• _AVAILABLE RECORDS_:

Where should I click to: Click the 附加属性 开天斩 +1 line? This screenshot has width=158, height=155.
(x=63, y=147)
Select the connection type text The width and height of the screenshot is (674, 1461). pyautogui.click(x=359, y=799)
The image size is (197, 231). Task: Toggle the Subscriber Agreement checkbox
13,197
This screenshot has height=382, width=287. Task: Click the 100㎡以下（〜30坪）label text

• _EXERCISE BRIEF_:
Report the number of lines above that contain the word "text", and only that number.

• _RESULT_:
2